Attached files

file filename
EX-4.1 - INDENTURE, DATED SEPTEMBER 30, 2010 - DCP Midstream, LPdex41.htm
EX-5.1 - OPINION OF SQUIRE, SANDERS & DEMPSEY L.L.P. - DCP Midstream, LPdex51.htm
EX-5.2 - OPINION OF HOLLAND & HART LLP - DCP Midstream, LPdex52.htm
EX-4.2 - FIRST SUPPLEMENTAL INDENTURE, DATED SEPTEMBER 30, 2010 - DCP Midstream, LPdex42.htm

 

 

UNITED STATES

SECURITIES AND EXCHANGE COMMISSION

Washington, D.C. 20549

 

 

FORM 8-K

 

 

CURRENT REPORT

PURSUANT TO SECTION 13 OR 15(d) OF

THE SECURITIES EXCHANGE ACT OF 1934

Date of Report (Date of earliest event reported): September 30, 2010

 

 

DCP MIDSTREAM PARTNERS, LP

(Exact name of registrant as specified in its charter)

 

 

Commission File No. 001-32678

 

Delaware   03-0567133
(State or other jurisdiction of incorporation)   (IRS Employer Identification No.)
370 17th Street, Suite 2775, Denver, Colorado   80202
(Address of principal executive offices)   (Zip Code)

Registrant’s telephone number, including area code: (303) 633-2900

 

 

Check the appropriate box below if the Form 8-K filing is intended to simultaneously satisfy the filing obligation of the Registrant under any of the following provisions:

 

¨ Written communications pursuant to Rule 425 under the Securities Act (17 CFR 230.425)

 

¨ Soliciting material pursuant to Rule 14a-12 under the Exchange Act (17 CFR 240.14a-12)

 

¨ Pre-commencement communications pursuant to Rule 14d-2(b) under the Exchange Act (17 CFR 240.14d-2(b))

 

¨ Pre-commencement communications pursuant to Rule 13e-4(c) under the Exchange Act (17 CFR 240.13e-4(c))

 

 

 


Item 1.01 Entry into a Material Definitive Agreement.
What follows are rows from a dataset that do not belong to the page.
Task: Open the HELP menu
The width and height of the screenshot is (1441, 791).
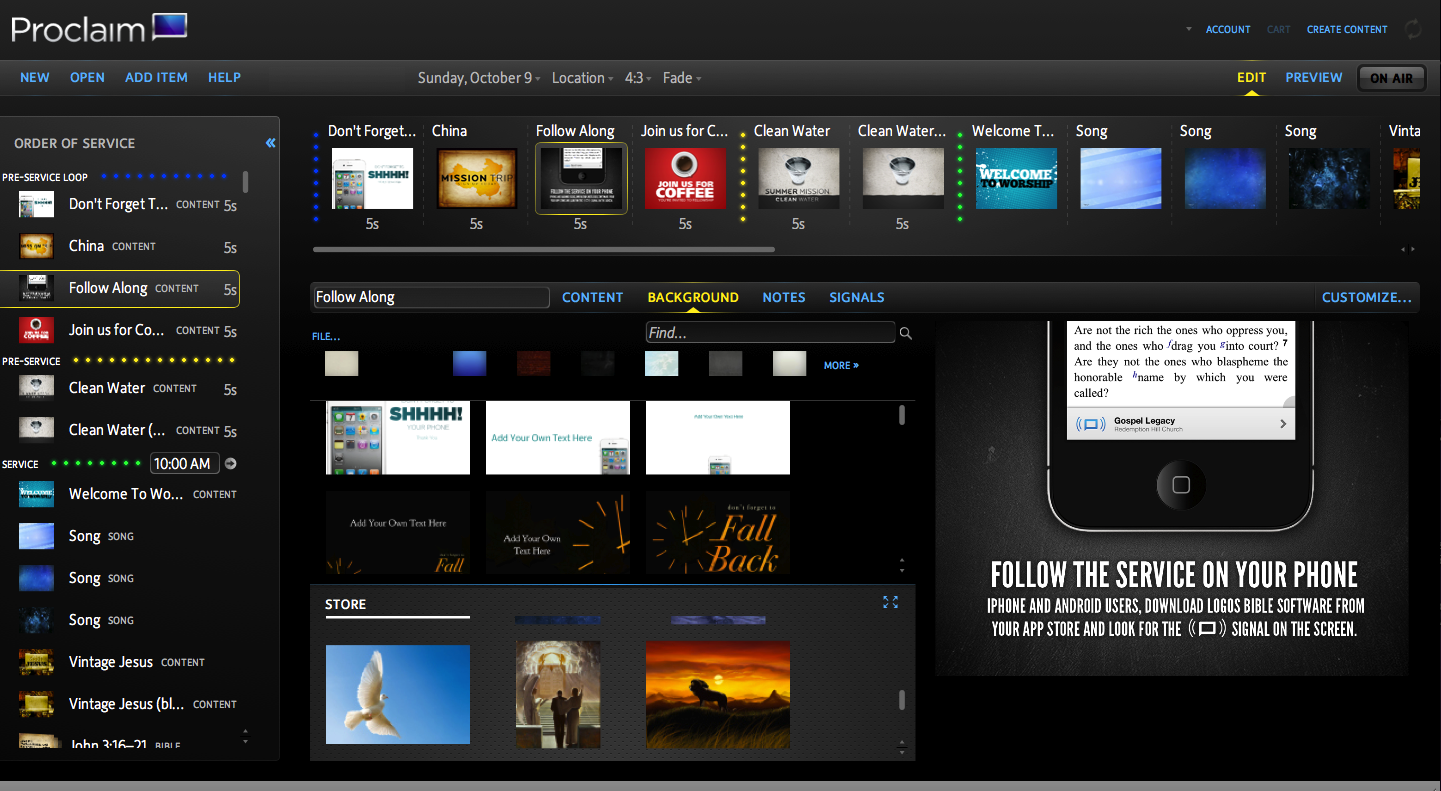Action: pos(224,77)
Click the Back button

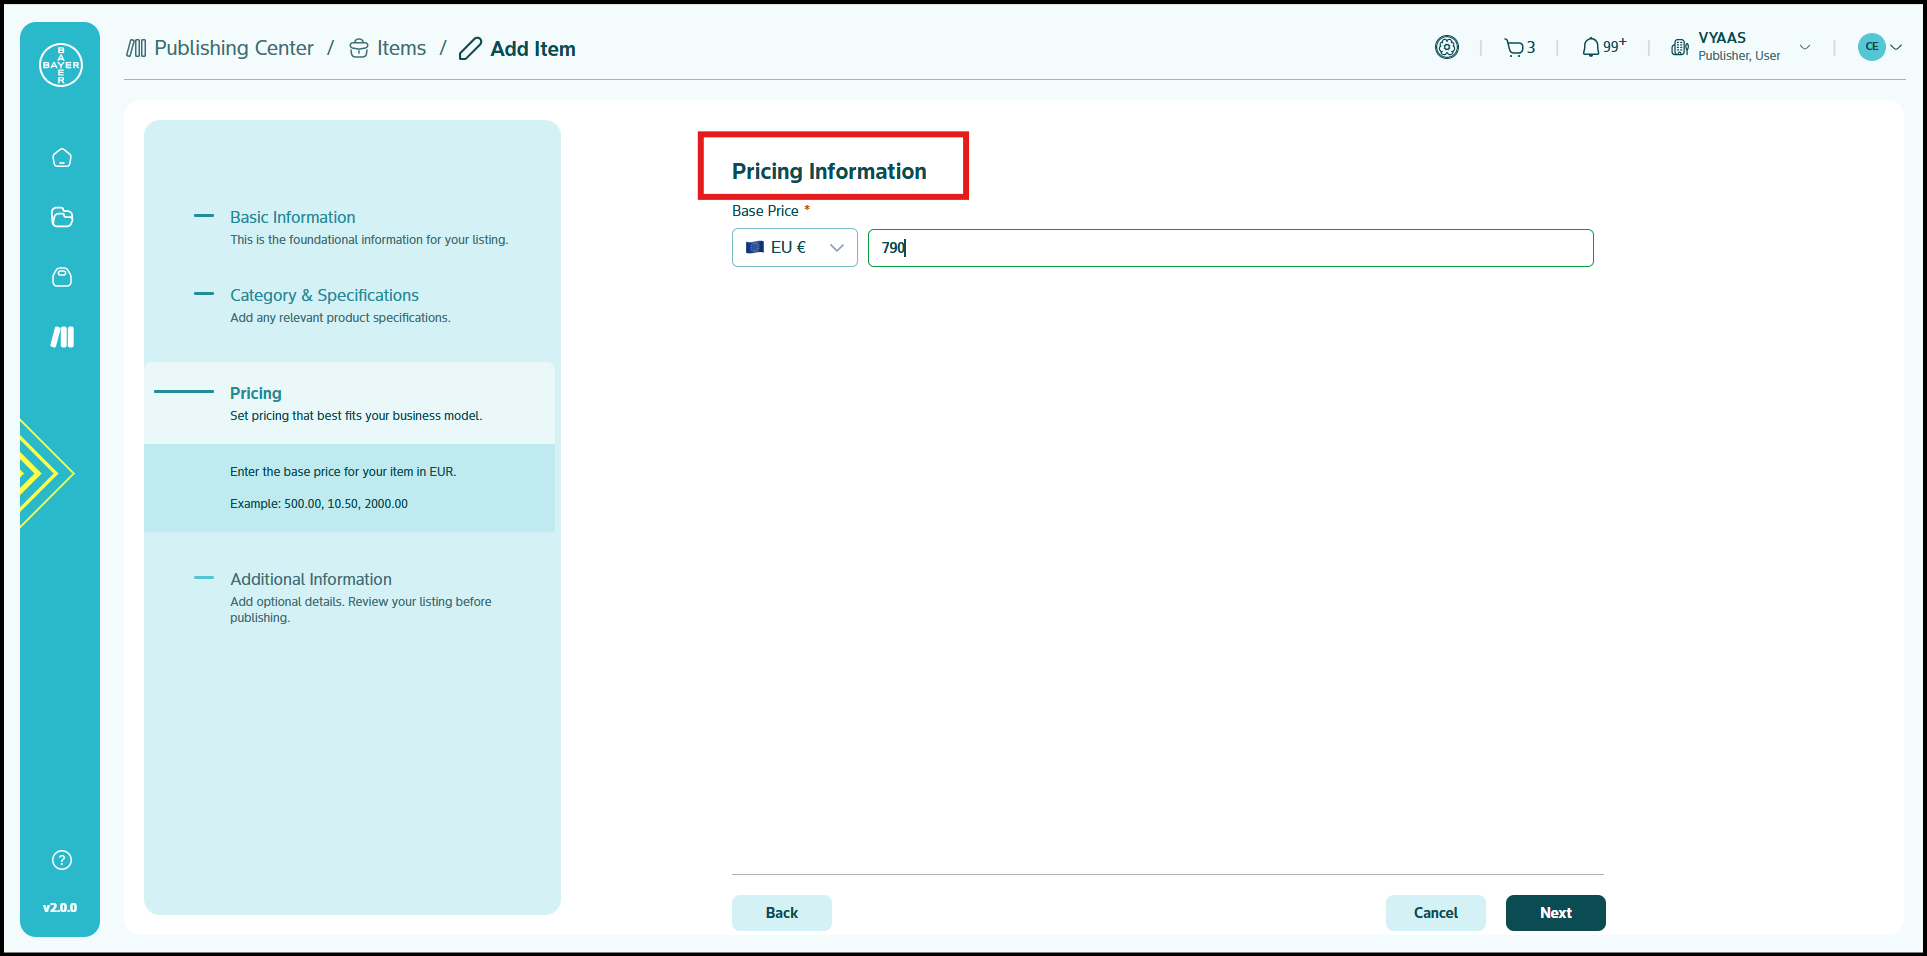point(781,913)
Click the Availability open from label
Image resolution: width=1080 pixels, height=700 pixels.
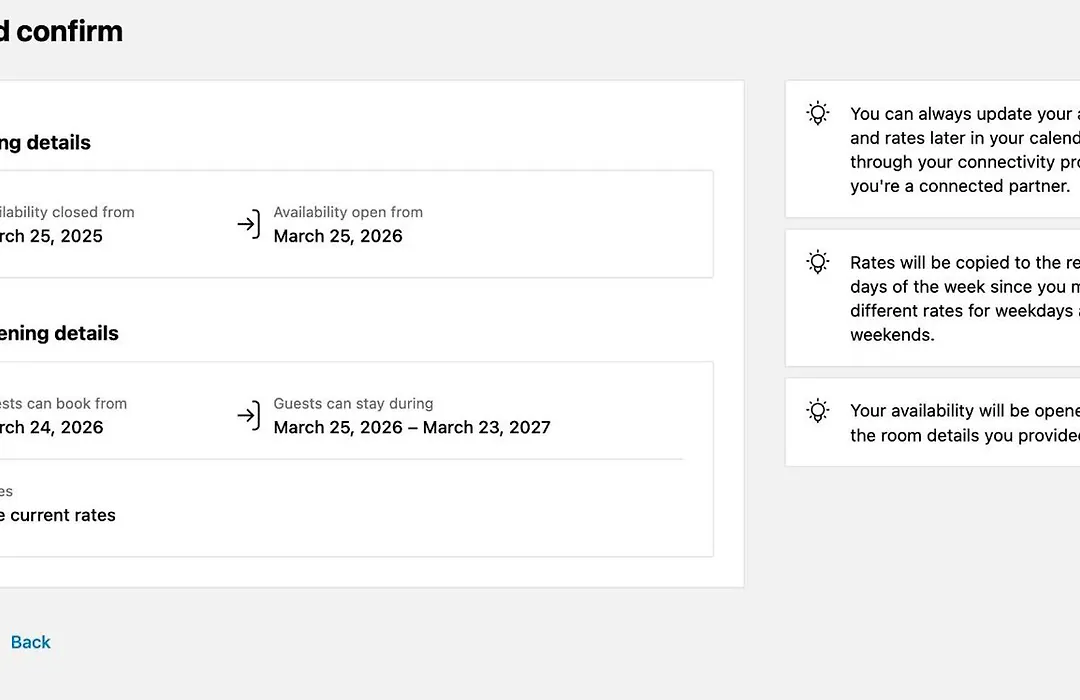348,212
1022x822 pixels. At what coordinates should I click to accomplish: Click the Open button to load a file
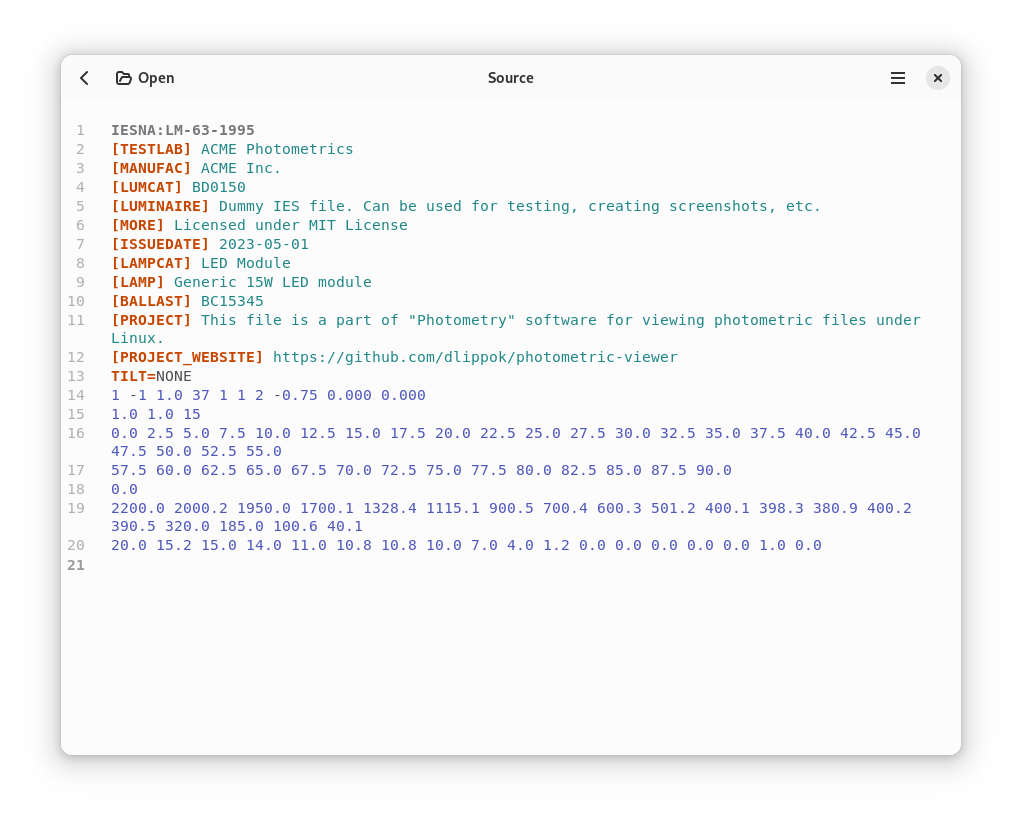[x=144, y=77]

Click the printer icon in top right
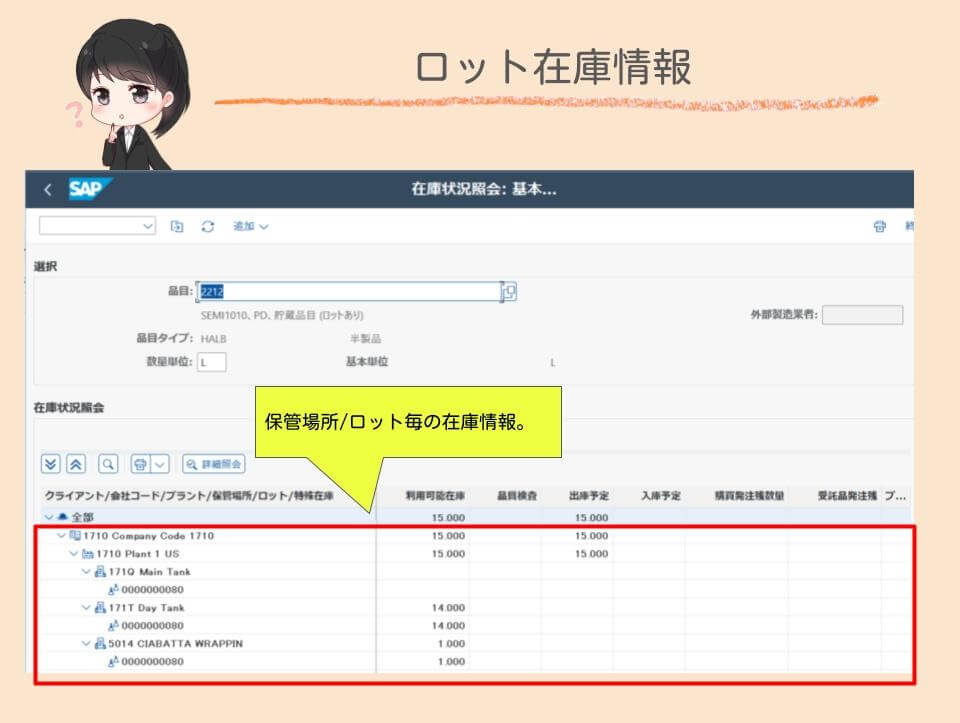pyautogui.click(x=881, y=226)
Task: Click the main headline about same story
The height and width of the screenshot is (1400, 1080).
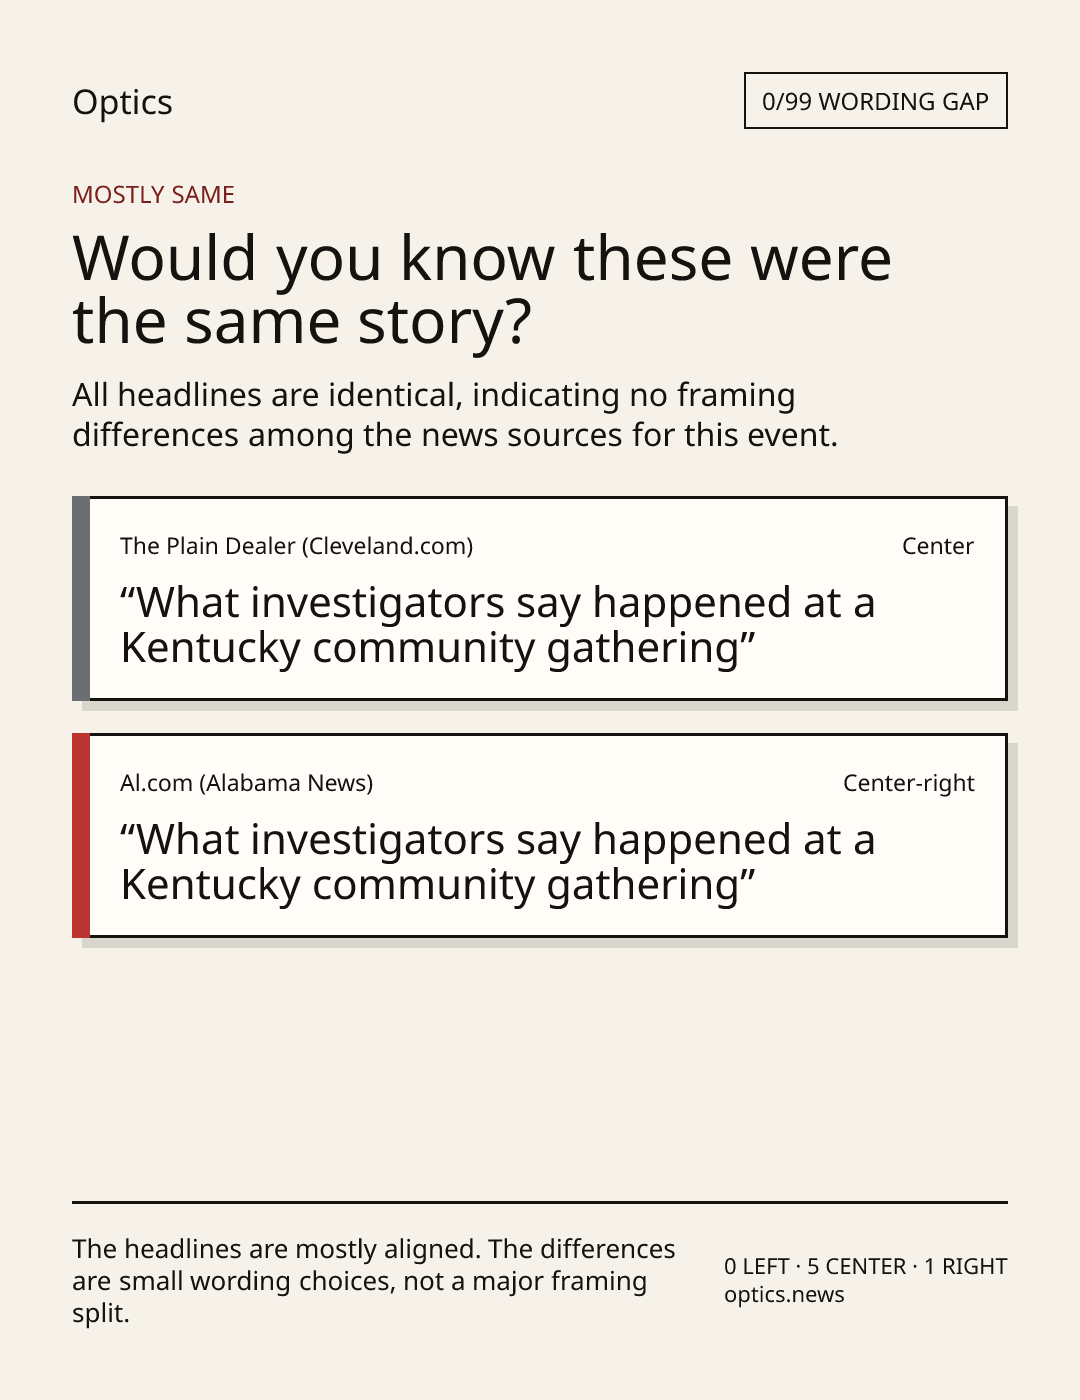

On September 30, 2010, DCP Midstream Operating, LP (the “Operating Partnership”) closed a public offering of $250 million aggregate principal amount of its 3.25% Senior Notes due 2015 (the “Notes”). The Notes are fully and unconditionally guaranteed by DCP Midstream Partners, LP (the “Partnership”). The Notes constitute a new series of debt securities under an indenture dated as of September 30, 2010 (the “Base Indenture”), between the Operating Partnership, The Bank of New York Mellon Trust Company, N.A., as Trustee (the “Trustee”), as amended and supplemented by the first supplemental indenture dated as of September 30, 2010 (the “First Supplemental Indenture”) by and among the Operating Partnership, the Partnership and the Trustee, setting forth the specific terms applicable to the Notes. The Base Indenture, as amended and supplemented by the First Supplemental Indenture, is referred to herein as the “Indenture.” The Notes were sold in an underwritten public offering and were registered under the Securities Act of 1933, as amended (the “Securities Act”), pursuant to a shelf registration statement on Form S-3 (File No. 333-167108) that became effective upon its filing with the Securities Exchange Commission on May 26, 2010.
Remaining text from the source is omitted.